Each and every line of the data must appear exactly as given.

(Data for this task)

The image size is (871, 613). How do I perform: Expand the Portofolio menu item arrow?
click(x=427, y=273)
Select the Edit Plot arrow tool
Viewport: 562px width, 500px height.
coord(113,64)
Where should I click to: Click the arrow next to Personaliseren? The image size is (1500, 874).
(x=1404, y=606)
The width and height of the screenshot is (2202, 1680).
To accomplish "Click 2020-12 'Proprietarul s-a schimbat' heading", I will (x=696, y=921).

(End Data for this task)

Reply |
The image size is (871, 613). How do I perform: Expand the Portofolio menu item arrow?
click(x=427, y=273)
Select the Edit Plot arrow tool
Viewport: 562px width, 500px height.
coord(113,64)
Where should I click to: Click the arrow next to Personaliseren? The image size is (1500, 874).
(x=1404, y=606)
The width and height of the screenshot is (2202, 1680).
To accomplish "Click 2020-12 'Proprietarul s-a schimbat' heading", I will (x=696, y=921).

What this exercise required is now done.